Joignant le geste à la parole, il a ensuite marché dans les rues de Ramallah, sous le regard attentif de son escorte, s'arrêtant pour déguster un chawarma (sandwich à la viande) puis des pâtisseries et un café.

Le gouvernement israélien veut autoriser a posteriori quatre colonies sauvages de Cisjordanie qu'il s'était engagé à démanteler, mais M. Netanyahu a récemment suspendu les appels d'offres pour la construction de logements dans les colonies de Cisjordanie et à Jérusalem-Est occupé et annexé.
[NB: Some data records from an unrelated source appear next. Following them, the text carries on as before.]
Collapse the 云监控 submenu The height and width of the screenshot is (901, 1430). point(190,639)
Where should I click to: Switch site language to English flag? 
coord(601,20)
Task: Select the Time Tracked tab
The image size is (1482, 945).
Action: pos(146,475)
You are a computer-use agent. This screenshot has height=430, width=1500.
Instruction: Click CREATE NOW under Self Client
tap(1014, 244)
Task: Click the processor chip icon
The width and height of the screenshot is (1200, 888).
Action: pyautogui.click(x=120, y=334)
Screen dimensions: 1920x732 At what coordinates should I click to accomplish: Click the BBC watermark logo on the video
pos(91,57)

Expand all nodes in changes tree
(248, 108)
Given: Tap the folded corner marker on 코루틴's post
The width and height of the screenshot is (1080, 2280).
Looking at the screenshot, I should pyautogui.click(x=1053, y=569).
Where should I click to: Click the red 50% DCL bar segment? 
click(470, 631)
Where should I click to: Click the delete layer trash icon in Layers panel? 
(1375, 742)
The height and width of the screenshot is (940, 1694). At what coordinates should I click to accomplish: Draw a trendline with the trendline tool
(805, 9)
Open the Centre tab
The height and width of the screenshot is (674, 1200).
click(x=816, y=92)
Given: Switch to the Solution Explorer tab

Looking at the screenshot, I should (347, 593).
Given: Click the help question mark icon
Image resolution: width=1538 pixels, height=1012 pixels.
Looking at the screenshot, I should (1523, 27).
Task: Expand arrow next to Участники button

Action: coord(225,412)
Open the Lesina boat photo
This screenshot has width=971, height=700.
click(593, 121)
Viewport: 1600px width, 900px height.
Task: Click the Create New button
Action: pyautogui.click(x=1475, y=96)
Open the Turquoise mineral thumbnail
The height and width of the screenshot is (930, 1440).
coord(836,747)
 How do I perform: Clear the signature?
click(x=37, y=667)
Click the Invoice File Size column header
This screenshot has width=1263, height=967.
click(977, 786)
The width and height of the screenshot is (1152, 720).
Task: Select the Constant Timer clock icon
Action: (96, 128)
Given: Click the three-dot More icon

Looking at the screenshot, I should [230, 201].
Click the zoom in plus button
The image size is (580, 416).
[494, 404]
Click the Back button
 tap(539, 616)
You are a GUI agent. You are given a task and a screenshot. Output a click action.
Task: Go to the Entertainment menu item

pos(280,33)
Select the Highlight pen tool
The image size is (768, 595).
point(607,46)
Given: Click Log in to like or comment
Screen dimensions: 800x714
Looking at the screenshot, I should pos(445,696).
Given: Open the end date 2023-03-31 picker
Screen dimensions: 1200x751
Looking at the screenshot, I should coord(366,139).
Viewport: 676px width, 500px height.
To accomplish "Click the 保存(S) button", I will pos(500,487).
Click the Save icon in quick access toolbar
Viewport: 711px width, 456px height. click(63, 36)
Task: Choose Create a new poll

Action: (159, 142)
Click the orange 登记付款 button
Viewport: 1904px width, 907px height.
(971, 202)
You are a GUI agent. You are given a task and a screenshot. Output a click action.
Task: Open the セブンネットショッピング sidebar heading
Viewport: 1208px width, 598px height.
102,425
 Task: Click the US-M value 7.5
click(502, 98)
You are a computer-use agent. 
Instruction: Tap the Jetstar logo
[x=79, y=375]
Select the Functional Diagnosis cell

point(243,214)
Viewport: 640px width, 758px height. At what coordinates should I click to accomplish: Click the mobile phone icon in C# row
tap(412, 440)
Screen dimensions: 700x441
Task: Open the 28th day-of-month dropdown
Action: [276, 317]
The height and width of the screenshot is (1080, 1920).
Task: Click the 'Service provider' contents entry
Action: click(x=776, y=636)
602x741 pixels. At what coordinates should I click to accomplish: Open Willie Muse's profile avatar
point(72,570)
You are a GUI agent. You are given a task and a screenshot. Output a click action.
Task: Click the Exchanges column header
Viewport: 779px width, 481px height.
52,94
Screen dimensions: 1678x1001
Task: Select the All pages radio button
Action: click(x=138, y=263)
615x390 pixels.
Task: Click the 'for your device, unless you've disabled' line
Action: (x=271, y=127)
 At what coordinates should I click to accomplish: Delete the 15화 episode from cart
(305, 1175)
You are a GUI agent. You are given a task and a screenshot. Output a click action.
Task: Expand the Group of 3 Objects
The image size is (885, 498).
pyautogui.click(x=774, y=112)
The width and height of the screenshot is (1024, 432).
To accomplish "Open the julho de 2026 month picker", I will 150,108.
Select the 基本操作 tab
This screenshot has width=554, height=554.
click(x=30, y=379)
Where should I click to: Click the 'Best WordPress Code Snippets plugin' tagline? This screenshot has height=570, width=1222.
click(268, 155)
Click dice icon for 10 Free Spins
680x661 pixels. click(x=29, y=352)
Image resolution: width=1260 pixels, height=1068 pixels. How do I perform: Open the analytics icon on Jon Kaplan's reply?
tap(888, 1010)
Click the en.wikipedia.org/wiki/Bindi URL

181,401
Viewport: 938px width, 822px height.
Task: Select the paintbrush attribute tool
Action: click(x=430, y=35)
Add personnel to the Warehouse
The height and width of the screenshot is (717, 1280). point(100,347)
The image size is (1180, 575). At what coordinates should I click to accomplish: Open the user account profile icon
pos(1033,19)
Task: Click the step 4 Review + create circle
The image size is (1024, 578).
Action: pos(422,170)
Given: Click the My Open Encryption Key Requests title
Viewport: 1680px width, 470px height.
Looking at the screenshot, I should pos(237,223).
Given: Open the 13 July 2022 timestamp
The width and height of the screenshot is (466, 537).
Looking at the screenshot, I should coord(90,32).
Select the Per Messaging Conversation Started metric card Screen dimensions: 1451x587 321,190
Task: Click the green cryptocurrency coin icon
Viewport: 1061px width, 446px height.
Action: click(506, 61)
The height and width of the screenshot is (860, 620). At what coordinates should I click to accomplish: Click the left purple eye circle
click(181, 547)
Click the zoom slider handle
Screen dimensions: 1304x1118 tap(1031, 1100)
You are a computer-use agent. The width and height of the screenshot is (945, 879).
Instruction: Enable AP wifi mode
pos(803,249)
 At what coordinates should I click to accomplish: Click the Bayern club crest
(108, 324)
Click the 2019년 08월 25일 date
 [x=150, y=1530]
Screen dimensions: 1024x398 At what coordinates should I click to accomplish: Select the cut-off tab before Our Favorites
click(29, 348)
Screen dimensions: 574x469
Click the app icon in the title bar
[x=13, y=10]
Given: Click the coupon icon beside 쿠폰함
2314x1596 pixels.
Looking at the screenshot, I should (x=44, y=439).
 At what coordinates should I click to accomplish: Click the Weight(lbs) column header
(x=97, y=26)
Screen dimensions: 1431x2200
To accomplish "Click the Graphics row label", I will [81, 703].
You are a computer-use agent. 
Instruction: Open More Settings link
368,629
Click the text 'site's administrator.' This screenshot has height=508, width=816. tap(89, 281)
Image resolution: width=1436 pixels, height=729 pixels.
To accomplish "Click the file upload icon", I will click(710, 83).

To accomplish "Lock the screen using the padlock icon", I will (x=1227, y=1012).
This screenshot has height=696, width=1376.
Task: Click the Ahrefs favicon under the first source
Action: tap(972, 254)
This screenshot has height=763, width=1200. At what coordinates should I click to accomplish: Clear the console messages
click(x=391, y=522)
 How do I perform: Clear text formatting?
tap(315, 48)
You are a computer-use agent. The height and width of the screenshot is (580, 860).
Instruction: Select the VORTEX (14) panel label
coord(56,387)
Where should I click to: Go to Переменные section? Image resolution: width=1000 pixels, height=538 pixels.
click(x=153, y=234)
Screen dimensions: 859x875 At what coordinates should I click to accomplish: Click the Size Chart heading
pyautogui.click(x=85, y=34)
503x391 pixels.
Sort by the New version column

Un commentateur de la radio publique israélienne a attribué cette décision à la volonté des «dirigeants israéliens de ne pas être accusés par Washington d'un éventuel échec des navettes du secrétaire d'État».

De son côté, la la direction palestinienne a suspendu toute démarche pour adhérer à des organisations internationales, y compris les instances judiciaires susceptibles de poursuivre Israël, comme l'accession de la Palestine au statut d'État observateur à l'ONU le 29 novembre lui en donne désormais le droit, le temps pour M. Kerry de parvenir à des résultats, M. Abbas ayant consenti à patienter jusqu'au 7 juin.

Le ministre britannique des Affaires étrangères, William Hague, qui a rencontré M. Netanyahu, a soutenu les efforts de l'administration américaine et «appelé toutes les parties à faire avancer le processus de paix et à montrer l'autorité courageuse et décisive qui en permettra le succès».

Pour compliquer la tâche de M. Kerry, «il y a des divergences idéologiques au sein du gouvernement», a déclaré Mme Livni à la radio, en allusion au lobby des colons, représenté dans la coalition au pouvoir par le parti religieux nationaliste Foyer juif, ainsi que par une importante fraction du Likoud, le grand parti de la droite nationaliste dirigé par M. Netanyahu. En outre, le ministre des Finances Yaïr Lapid, grand vainqueur des élections de janvier à la tête d'un parti centriste, a exclu le gel de la colonisation réclamé par les Palestiniens pour reprendre les négociations et toute concession sur Jérusalem-Est.